Exercise brief
Whenever a picture appears in the records, exclude it, and transcribe everything else exactly.
*** Opening Data records ***
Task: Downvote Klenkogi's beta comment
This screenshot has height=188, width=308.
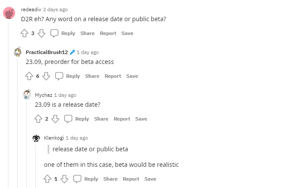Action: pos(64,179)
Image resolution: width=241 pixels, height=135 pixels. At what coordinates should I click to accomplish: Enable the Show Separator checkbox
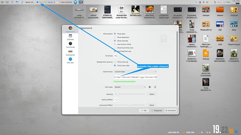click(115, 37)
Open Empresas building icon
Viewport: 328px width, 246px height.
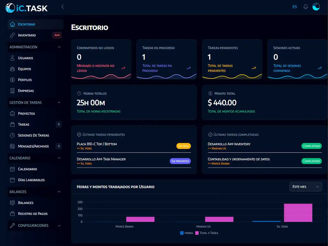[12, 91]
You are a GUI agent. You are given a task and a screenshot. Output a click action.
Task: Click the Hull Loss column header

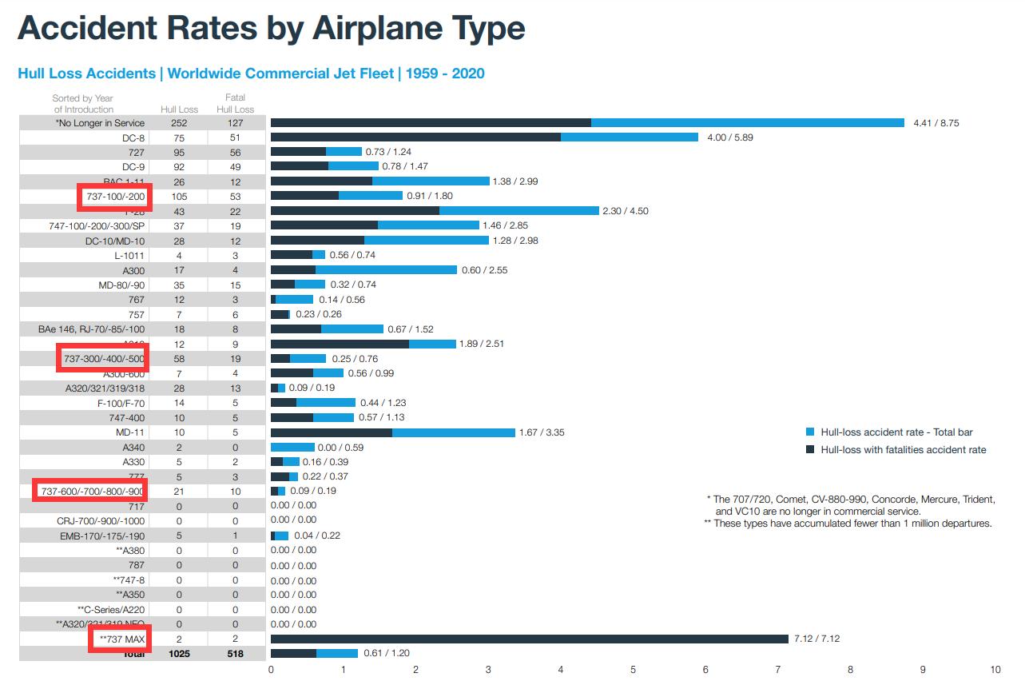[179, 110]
*** Closing Data records ***
Response area
Task: Downvote Klenkogi's beta comment
This screenshot has height=188, width=308.
Action: pos(64,179)
Image resolution: width=241 pixels, height=135 pixels. At what coordinates should I click to accomplish: Enable the Show Separator checkbox
click(115, 37)
Open Empresas building icon
Viewport: 328px width, 246px height.
[12, 91]
You are a GUI agent. You are given a task and a screenshot. Output a click action.
Task: Click the Hull Loss column header

[179, 110]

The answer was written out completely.